Shandi smiled as he turned back to William.
“God save the King.”
Epilogue
As Mieke’s feet hit the ground, she cried out. Her nanites had already repaired a great deal of the damage that had been inflicted upon her, but a jump from ten meters was still painful. Despite this, she had a mission.
She pushed into a sprint with all her might and tore the gun from the burning helicopter with a single massive tug before it had a chance to ignite the attached ammunition box. Mieke peeked into the cockpit to check for signs of life. Not only had the crew been scrambled, but she watched in horror as the damaged peacekeeper, visible to her attuned vision, fired a salvo directly into the Omaha gunship which was peppering it with rockets in return.
Having surely expended nearly all of its explosive ordnance, Mieke saw her opportunity. She crept closer to the monster as the still firing helicopter twisted to the ground in a fiery ball of molten metal. As it hit the dirt, she took aim carefully and opened fire, only a few dozen meters away from the peacekeeper.
The massive mounted gun she carried bucked hard with each thudding explosion of fire. She focused on the feeder mechanism of the Vulcan cannon as it aimed upward at her father’s escape vehicle. After a few seconds of sustained fire, she saw holes form in the metal track even as shots continued to stream into the night sky.

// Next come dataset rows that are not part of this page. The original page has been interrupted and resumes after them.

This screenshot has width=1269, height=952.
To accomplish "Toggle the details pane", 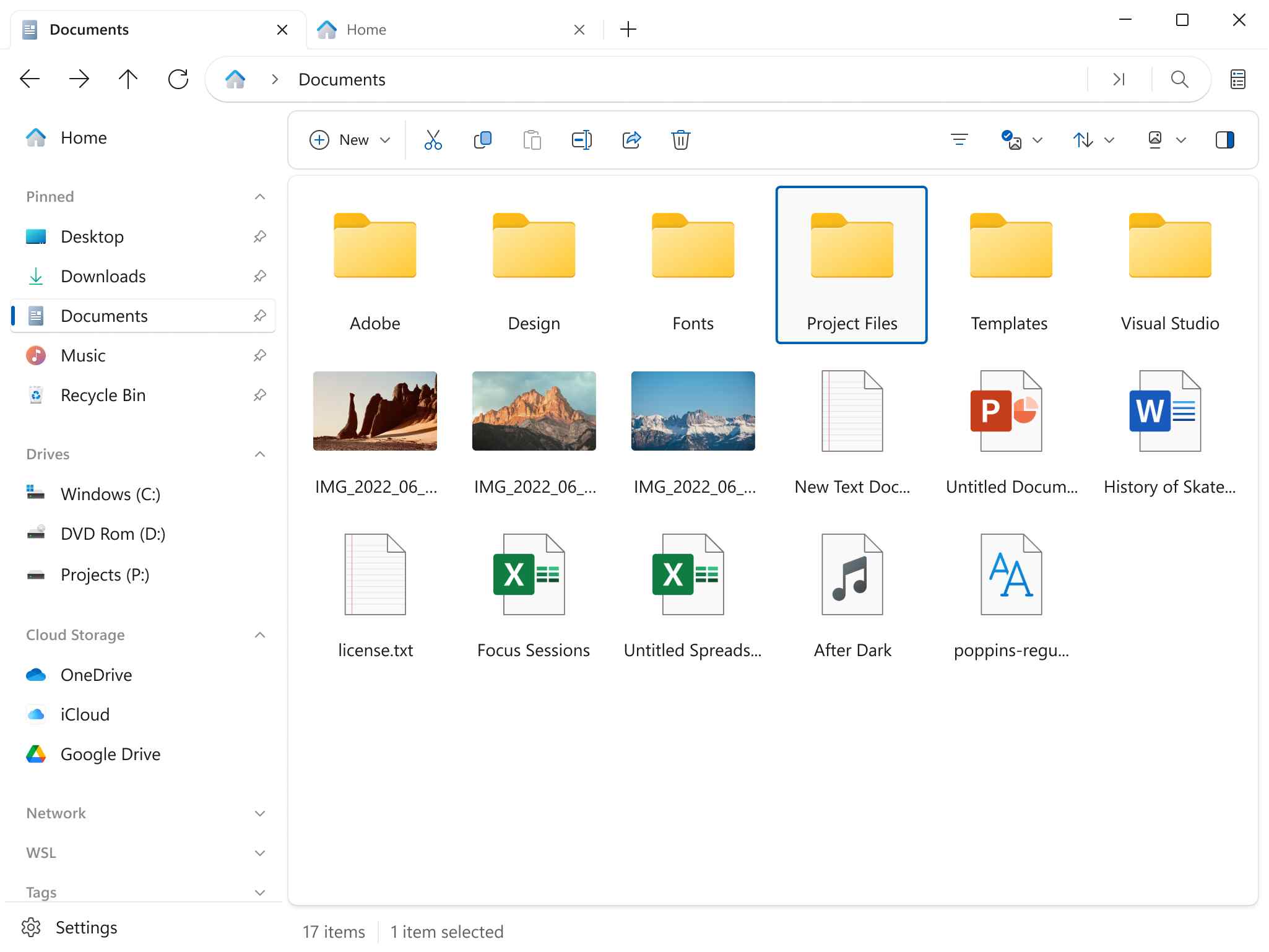I will [x=1225, y=140].
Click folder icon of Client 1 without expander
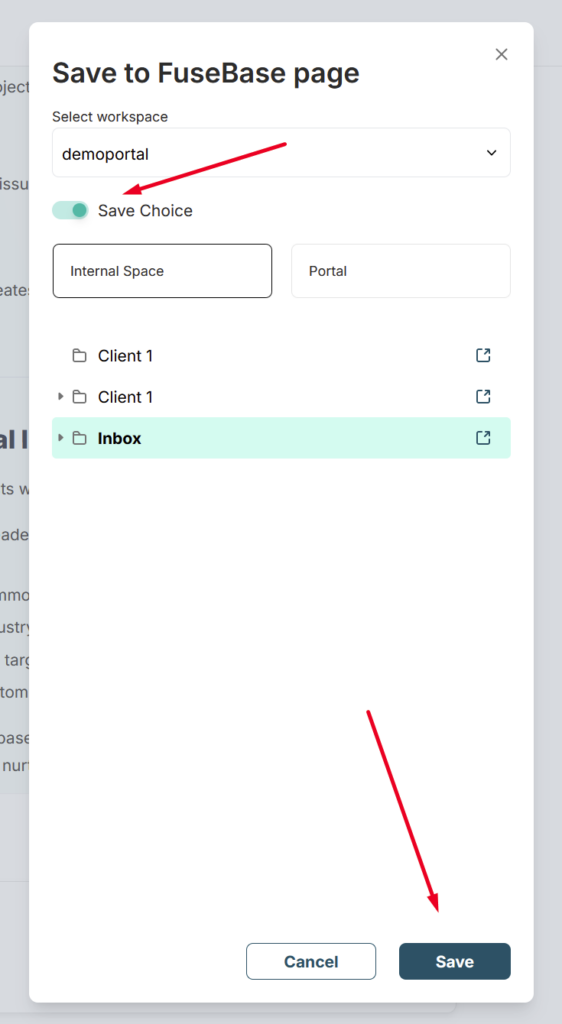Screen dimensions: 562x1024 (80, 356)
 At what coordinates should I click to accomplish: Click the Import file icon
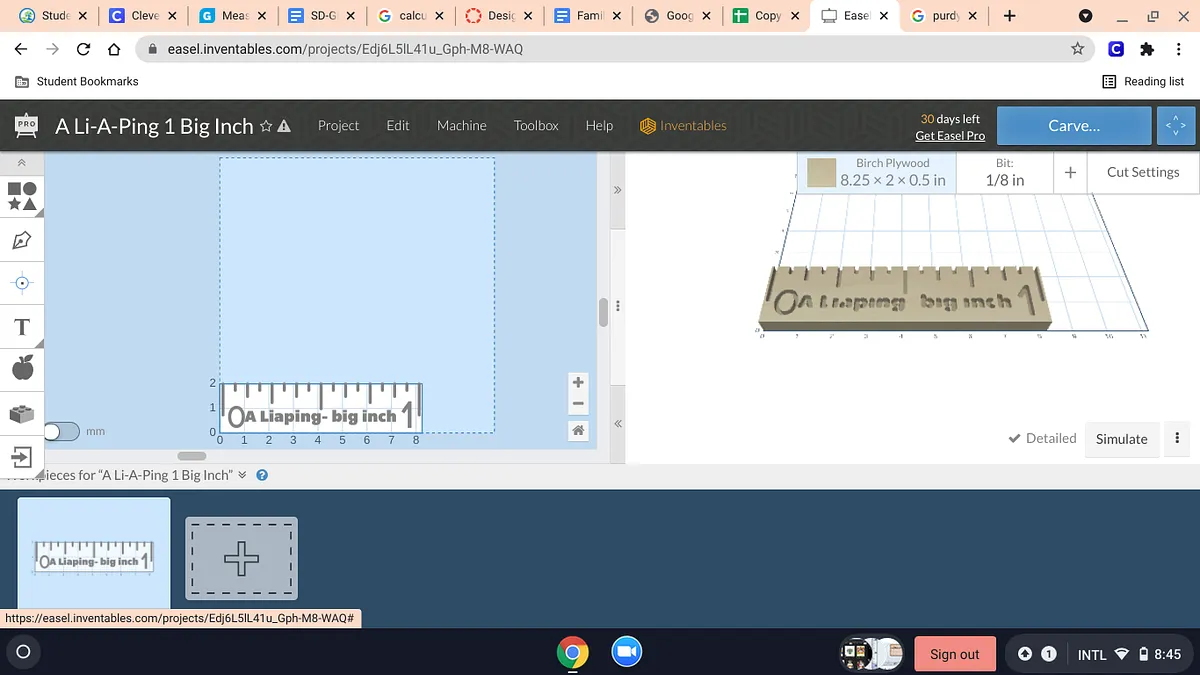pyautogui.click(x=22, y=457)
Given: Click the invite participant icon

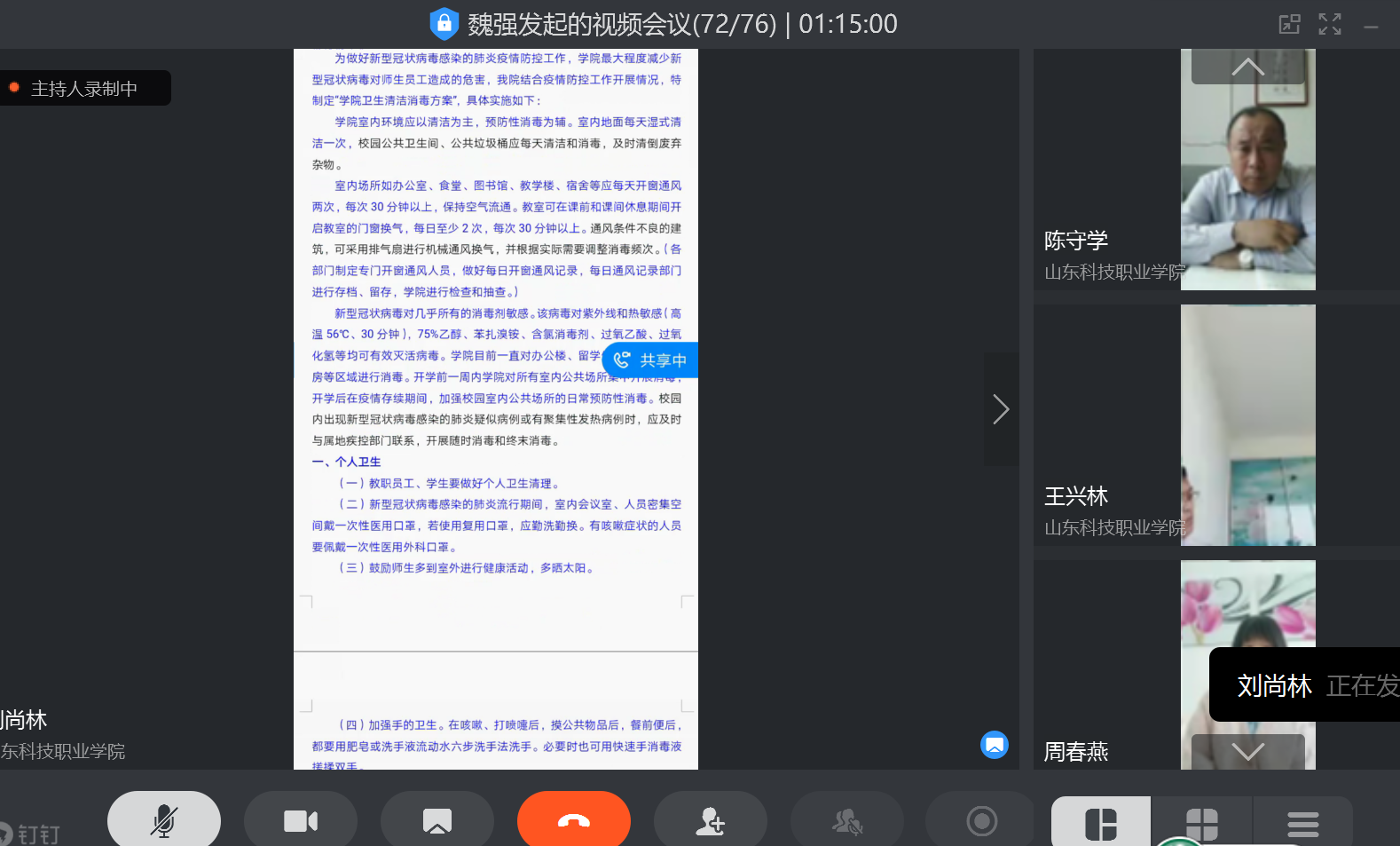Looking at the screenshot, I should (710, 820).
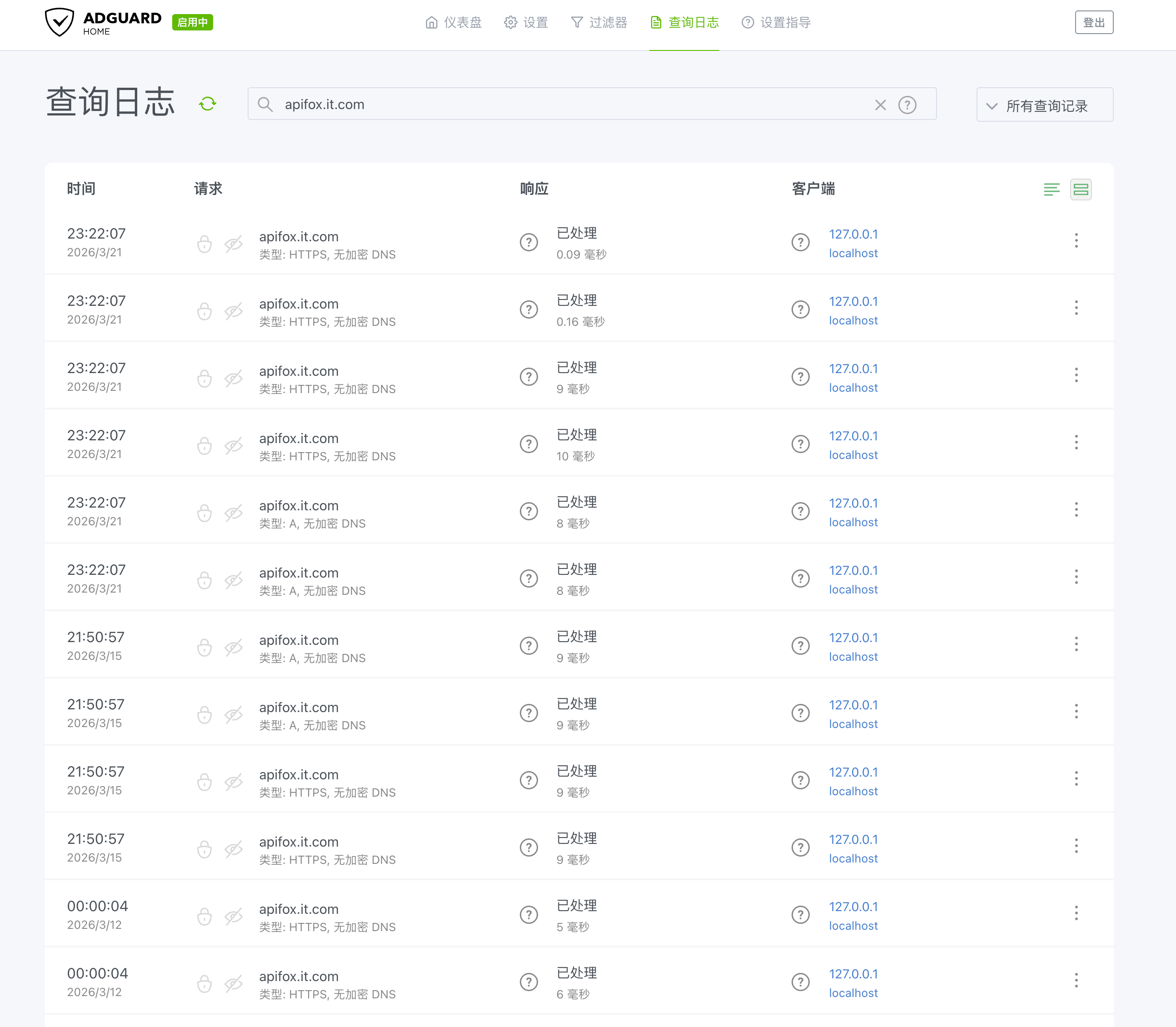Toggle the lock icon on the first log entry

204,244
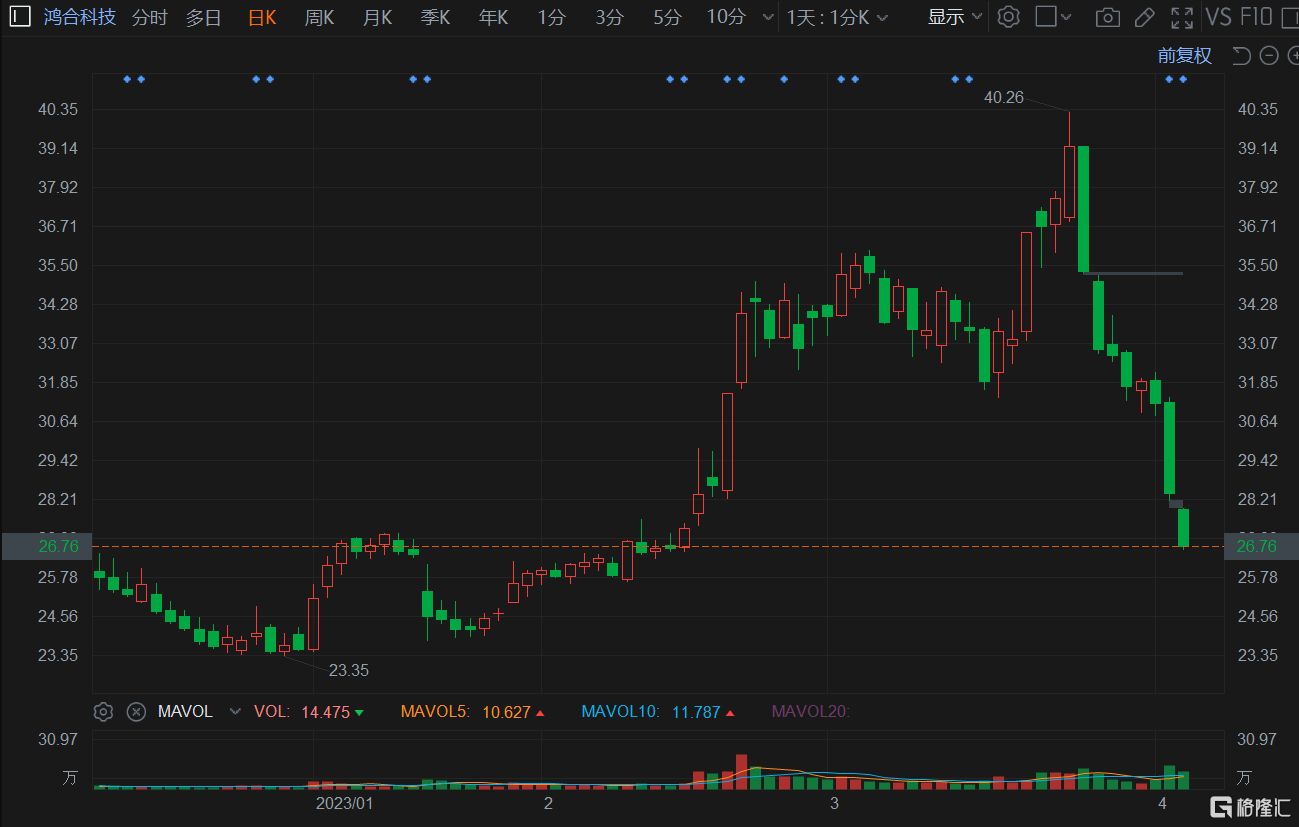
Task: Toggle the left sidebar panel icon
Action: click(19, 17)
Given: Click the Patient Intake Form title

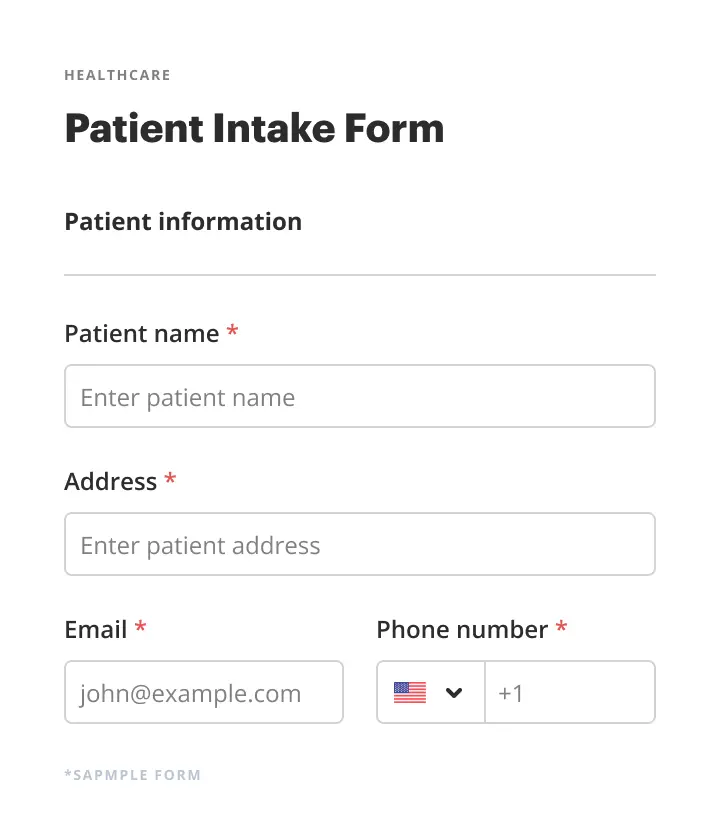Looking at the screenshot, I should pos(254,129).
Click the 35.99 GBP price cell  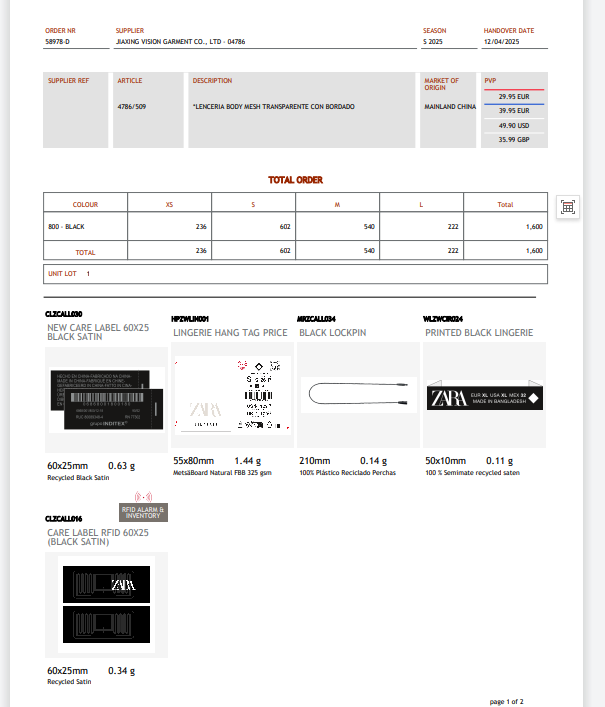tap(514, 140)
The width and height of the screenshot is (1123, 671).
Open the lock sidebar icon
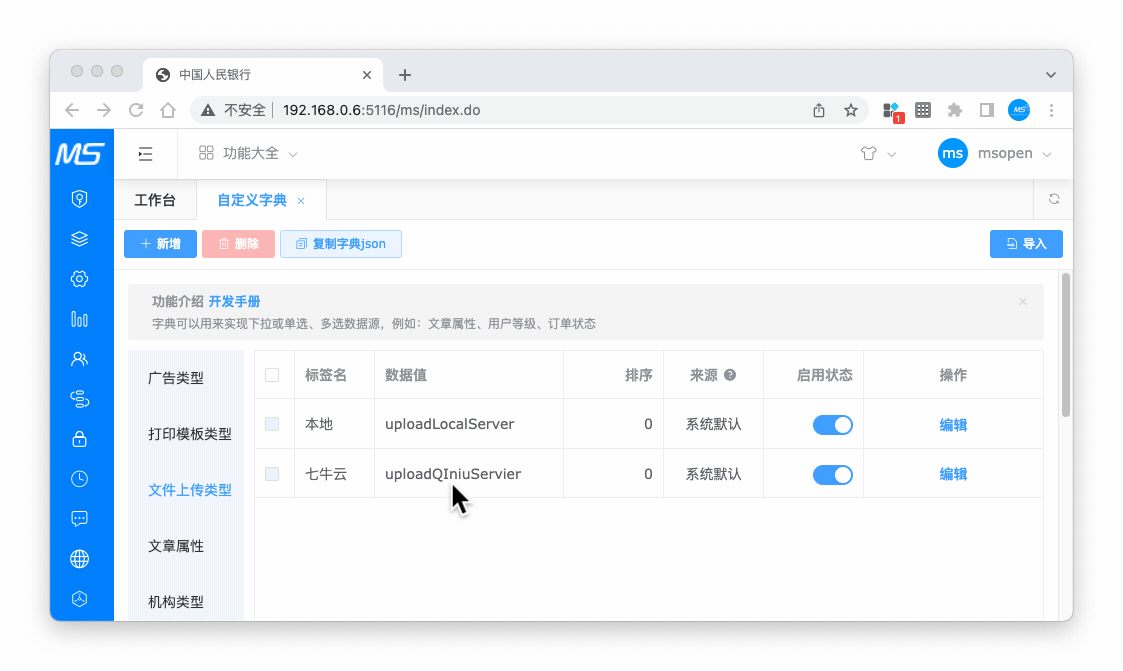pyautogui.click(x=80, y=439)
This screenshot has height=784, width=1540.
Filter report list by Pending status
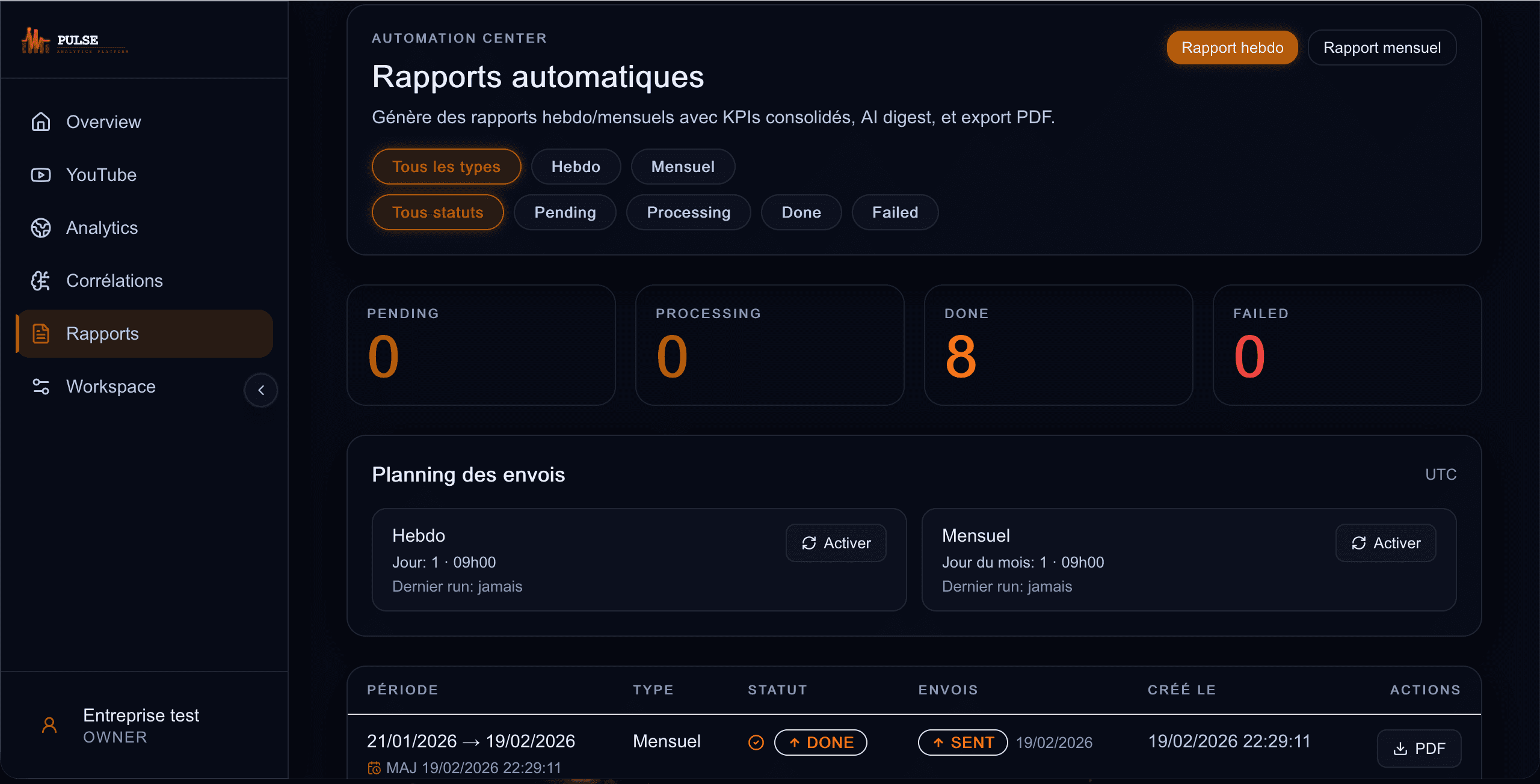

The peacekeeper aimed the gun at her as she returned fire and Mieke briefly closed her eyes. An explosion at the base of the gun rattled the beast as a misfeed caused the weapon to fire in-feeder. Effectively disabled, she laughed maniacally as she continued to unload shots into the tank-like machine. She concentrated on the sections not covered by tungsten plate and watched incendiary rounds penetrate the soft metal insides.
The peacekeeper took aim at her with the anti-personnel cannon, but it spun uselessly in place.
“Hah! Can’t get it up to fire?” Mieke teased. “I hear that’s a common—”
Her taunt was interrupted as the third missile rack on the top of the machine flipped open. Three rockets whizzed outward and scattered arou
nd Mieke. She felt shrapnel enter her body from all sides as she dropped the fifty-cal to the ground. Her shin bone was chipped by a piece of rocket as it sliced across her previously undamaged leg. Even with her high pain tolerance, she screamed out.
The cool dirt rained down over her laid-out face. She heard the peacekeeper approach to finish the job. She writhed in the dirt as she rolled over to see it a few meters before her.
It’s two fore legs and one back leg were all that scooted it along. The appendages sunk deeply into the dirt with each step as they dragged along the disabled ones. It was a far cry from the blinding speed it had previously possessed. She noted the missing rail gun and plasma caster where its left arm should have been. It looked almost as ripped apart as she was. A handful of remaining sensors seemed to study her carefully. The entire left side of the beast looked to have been crushed in the fall from the dining area.
When it was a few scant paces away, it looked down on her with a sort of disdain as the largest hexagonal missile rack opened its cover. The steel sheet seemed to recoil slightly as it bounced and failed to fully open.
Mieke grinned.
She rolled with as much speed as her impaired body could muster as she tossed herself into a crater dug by one of the rockets that had injured her. Her eyes caught the missiles launching as they rebounded against the guard and shot downward into the already paralyzed peacekeeper. Bits of metal sprayed into the ground all around her as a final explosion caused a fireball to rise into the night sky. Metal whistled through the air for seconds afterward as a crash indicated the peacekeeper’s fall.
A bloodied Mieke stared up into the sky as the crater she’d taken refuge in was lit up bright white by a super-heated lithium flame. She coughed up blood as she forced herself to stand. She had to see it. As much pain as she was in, Mieke needed to know it was dead. Crawling upward on arms that were coated in a tacky mixture of dirt, clay, and partially coagulated blood, she forced herself higher and higher.